Un-retiring (2/2)
I finally got around to writing the sequel post
I have alluded to this in more than a few places by now but I guess it’s time to be direct. We have set up a holding company (more on this later) called 10xHumans, investing in AI training, consulting and implementation services (‘AI Enablement’) and related media. You can think of it as a platform for the AI Enablement sector.
There is a back story to this. Actually two.
The first is about pulling on a thread. For the second half of last year, Max, Daria and I made ourselves quite unpopular in certain circles by asking a lot of questions (both to companies and the AI teams selling to them) about just how easy or hard it was for businesses to meaningfully adopt AI tools. A lot of what we heard was stories about organisational and (mostly) human friction.
This in turn led us to almost a hundred conversations with founders of (mostly) bootstrapped AI training, consulting and implementation companies who are being hired (often behind the scenes) to help companies navigate this landscape. Your company has almost certainly hired one (or likely more) of them by now to help navigate its AI adoption. We’re actively tracking over 650, there are more started every day. Ben Evans has a delightfully timely quote in his latest newsletter:
OpenAI and Anthropic have…realised that grass-roots enterprise software adoption almost never works and giving people a tool and saying ‘it can do anything!’ isn’t useful.
Additionally, one of the sentiments we’ve heard quite frequently in our conversations is that the incumbent management consulting firms (Accenture, Bain, etc.) are simply not sufficiently AI-native to handle this challenge. Accenture’s ~$1b recent acquisition of Faculty (17x revenues!) suggests that’s a real issue. But it isn’t just the Fortune 500 level of companies who will need this support, every company is going to need some equivalent of a fractional Chief AI Officer or some kind of AI consultancy of record.

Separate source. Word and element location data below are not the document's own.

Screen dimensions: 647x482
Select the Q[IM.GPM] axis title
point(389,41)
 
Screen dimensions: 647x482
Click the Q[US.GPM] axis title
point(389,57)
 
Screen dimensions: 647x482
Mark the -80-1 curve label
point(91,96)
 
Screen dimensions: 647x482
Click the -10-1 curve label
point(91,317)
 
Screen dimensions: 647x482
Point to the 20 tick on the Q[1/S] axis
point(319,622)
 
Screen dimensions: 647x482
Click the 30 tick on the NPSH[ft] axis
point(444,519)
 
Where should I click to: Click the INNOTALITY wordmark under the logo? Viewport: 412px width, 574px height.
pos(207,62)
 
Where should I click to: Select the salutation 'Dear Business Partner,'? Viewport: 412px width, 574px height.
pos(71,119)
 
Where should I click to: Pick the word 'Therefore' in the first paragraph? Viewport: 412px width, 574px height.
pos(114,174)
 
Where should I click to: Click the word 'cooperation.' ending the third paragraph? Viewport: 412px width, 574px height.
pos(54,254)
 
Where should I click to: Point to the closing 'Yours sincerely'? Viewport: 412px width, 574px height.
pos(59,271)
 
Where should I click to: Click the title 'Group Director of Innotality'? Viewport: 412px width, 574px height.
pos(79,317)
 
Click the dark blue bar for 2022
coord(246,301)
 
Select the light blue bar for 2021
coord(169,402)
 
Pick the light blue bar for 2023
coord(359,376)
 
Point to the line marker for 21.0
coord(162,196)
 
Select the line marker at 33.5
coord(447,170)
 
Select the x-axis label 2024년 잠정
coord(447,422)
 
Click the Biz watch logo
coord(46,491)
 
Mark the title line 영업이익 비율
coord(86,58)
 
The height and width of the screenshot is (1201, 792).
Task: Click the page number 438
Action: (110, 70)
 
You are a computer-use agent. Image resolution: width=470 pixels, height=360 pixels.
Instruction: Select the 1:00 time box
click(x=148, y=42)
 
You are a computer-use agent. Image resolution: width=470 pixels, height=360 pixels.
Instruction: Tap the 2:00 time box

AI maximalists tend to dismiss the role of human-powered enablement and argue that agents will simply make these professional services (literally) redundant. But the evidence on the ground is pretty consistent: business adoption of AI (at every level from SMB to blue chip) requires leadership buy-in and understanding, planning, change management, learning and implementation. This led us to a high conviction thesis around AI Enablement professional services, and specifically around the newer, AI-native firms. In fact I am convinced that AI Enablement is now a far more important investment category than frontier models, data centres and power grids. Especially for Europe.
That covers the ‘what’. But the ‘how’ is also important.
Historically we have built companies which were, by design, singular bets on trends we saw emerging. 10xHumans is a holding company: a structure which allows us to place multiple bets on a long term trend which we have high conviction in. Many opportunities in this space do not fit neatly into VC (business model) or PE (size) paradigms. This is not unique to the AI Enablement space. I have talked about this evolution elsewhere: AI is decreasing the atomic unit of business and making an increasing percentage of new opportunities harder to reach for conventional fund structures. In some cases 10xHumans is building, in some cases we are investing and in other cases we will be acquiring.
Regular readers might have seen me talk about AI Enablement Insider, the industry newsletter that we’ve launched. But our platform strategy goes beyond that, we’ve invested in aibl (AI for Business Leaders), a new events and insights business for practical AI transformation in the UK. We met Richard, John, Terry and the team there quite early on and realised that as a group we were highly aligned on the challenges (and importance) around AI adoption for business. As well as an upcoming London event in October, aibl are also running a series of summits for senior leaders across people, marketing, technology and finance/ops teams. I get a lot of people asking me where they can get some function-specific AI support and this would be a good place to start.